--- SELECTED EXTRACT ---
Today in New West news: environmentalists to sue EPA over Utah’s air quality, Crow immersion camp in Montana, CU-Boulder’s BioFrontiers Institute receives large donation, and asset sale underway at Denver-based SM Energy Co.
Back in December, we reported that Utah could become the first state to have a “serious” air pollution problem, according to standards promulgated by the Environmental Protection Agency under the Clean Air Act. In the intervening months, not much has changed, with no designation announced—and no plans made to combat air pollution. According to the Salt Lake Tribune, some environmental advocacy groups have gotten impatient, and have announced plans to sue the EPA over failure to review Utah’s air quality proposal:
Two national organizations, the Center for Biological Diversity and the Center for Environmental Health, intend to sue the EPA for its failure to “perform multiple mandatory duties” required of it by the Clean Air Act, with the agency missing deadlines established in federal legislation on more than 50 occasions in 38 states.
In Utah, according to the groups’ notice of intent, the EPA missed its July 1 deadline to take action after the state itself missed a deadline for bringing air quality up to federal standards.
Under the Clean Air Act, when a geographic area doesn’t meet federal standards for certain pollutants, such as PM 2.5 and ozone, it’s determined to be a “nonattainment” area. Once a nonattainment area is designated, states have a period of time to bring the air quality in that area into compliance with the standard. Missing such a deadline sets into motion a series of steps, beginning with the EPA’s reclassification of the nonattainment area as a “serious” nonattainment area. That designation requires the state to make a new, more stringent plan to address air quality.
Utah’s deadline for its PM 2.5 nonattainment areas — Salt Lake City, Provo and Logan — was Dec. 31, 2015. But it became evident earlier that year that Utah would not make the deadline, so in November the EPA proposed to reclassify Utah’s nonattainment areas early, in exchange for granting the state more time to draft its implementation plan.
However, the EPA “was unable to finalize its November proposal” and has yet to declare Utah’s new PM 2.5 status, according to agency spokeswoman Lisa McClain-Vanderpool.
Utah areas that did not meet the Dec. 31 deadline will be reclassified as serious when the EPA issues its final determinations of attainment, she said.

--- YOUR INSTRUCTIONS ---
Reproduce, word for word, the passage of the news roundup on Utah's air quality that begins with the words containing "Utah’s deadline for" and ends with "its implementation plan.".

--- RECORDS SUPPLIED ---
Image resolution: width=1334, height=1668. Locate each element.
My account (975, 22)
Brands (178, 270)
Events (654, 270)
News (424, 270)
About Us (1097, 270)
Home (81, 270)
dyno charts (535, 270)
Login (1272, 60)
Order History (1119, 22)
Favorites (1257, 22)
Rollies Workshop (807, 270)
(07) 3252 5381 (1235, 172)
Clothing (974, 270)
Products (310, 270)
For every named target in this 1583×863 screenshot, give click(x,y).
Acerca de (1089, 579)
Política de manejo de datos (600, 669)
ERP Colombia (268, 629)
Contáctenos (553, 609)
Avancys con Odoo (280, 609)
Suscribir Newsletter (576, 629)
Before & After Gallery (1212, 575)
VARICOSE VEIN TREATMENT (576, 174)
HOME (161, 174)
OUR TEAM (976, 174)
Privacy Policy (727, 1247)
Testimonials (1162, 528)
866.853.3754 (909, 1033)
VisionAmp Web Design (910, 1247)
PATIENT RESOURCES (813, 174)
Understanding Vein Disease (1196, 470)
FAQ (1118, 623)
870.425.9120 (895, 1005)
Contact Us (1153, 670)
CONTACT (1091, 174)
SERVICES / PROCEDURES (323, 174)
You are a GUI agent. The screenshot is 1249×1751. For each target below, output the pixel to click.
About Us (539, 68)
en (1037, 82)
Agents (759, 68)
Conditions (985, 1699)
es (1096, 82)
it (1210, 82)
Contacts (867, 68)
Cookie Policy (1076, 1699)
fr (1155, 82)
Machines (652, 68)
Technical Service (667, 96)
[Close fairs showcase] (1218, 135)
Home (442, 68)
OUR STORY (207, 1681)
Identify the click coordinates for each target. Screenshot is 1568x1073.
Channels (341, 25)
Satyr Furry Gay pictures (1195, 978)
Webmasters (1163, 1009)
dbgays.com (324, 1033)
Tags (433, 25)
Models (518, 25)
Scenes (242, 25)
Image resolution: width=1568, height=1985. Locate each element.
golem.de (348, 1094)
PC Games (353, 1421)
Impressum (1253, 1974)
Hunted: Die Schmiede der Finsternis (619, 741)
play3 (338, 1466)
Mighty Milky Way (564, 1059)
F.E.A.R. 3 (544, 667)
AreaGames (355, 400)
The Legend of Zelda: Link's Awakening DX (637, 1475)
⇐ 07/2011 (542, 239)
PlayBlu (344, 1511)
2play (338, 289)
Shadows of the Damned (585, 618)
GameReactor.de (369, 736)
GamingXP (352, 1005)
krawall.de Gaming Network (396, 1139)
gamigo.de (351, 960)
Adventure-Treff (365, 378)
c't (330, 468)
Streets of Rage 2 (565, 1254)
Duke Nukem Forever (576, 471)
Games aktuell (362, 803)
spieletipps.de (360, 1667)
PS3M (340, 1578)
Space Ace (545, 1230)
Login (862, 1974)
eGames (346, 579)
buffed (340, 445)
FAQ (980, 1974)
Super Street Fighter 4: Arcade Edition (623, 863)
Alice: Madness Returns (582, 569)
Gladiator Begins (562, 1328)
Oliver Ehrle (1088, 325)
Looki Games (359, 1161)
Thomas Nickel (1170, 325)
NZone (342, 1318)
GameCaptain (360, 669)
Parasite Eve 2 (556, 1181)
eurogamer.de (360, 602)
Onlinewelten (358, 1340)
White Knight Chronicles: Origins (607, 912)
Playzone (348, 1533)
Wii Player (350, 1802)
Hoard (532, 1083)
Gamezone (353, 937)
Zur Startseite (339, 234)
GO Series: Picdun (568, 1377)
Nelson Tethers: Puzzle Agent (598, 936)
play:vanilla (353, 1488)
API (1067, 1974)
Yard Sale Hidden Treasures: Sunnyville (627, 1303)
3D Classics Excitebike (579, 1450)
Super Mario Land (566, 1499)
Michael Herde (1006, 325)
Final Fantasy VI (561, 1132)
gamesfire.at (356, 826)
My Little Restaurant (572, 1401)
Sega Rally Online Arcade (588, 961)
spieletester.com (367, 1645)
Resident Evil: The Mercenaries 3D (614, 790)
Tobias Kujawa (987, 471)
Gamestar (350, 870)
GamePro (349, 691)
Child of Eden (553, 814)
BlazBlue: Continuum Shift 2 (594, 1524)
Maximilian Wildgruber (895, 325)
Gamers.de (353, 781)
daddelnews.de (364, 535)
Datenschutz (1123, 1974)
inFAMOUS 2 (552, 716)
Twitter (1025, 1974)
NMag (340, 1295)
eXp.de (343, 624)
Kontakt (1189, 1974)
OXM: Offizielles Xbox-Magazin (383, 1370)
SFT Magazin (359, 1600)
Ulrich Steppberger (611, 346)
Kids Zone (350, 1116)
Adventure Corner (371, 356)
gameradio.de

--- YOUR RESPONSE ---
Utah’s deadline for its PM 2.5 nonattainment areas — Salt Lake City, Provo and Logan — was Dec. 31, 2015. But it became evident earlier that year that Utah would not make the deadline, so in November the EPA proposed to reclassify Utah’s nonattainment areas early, in exchange for granting the state more time to draft its implementation plan.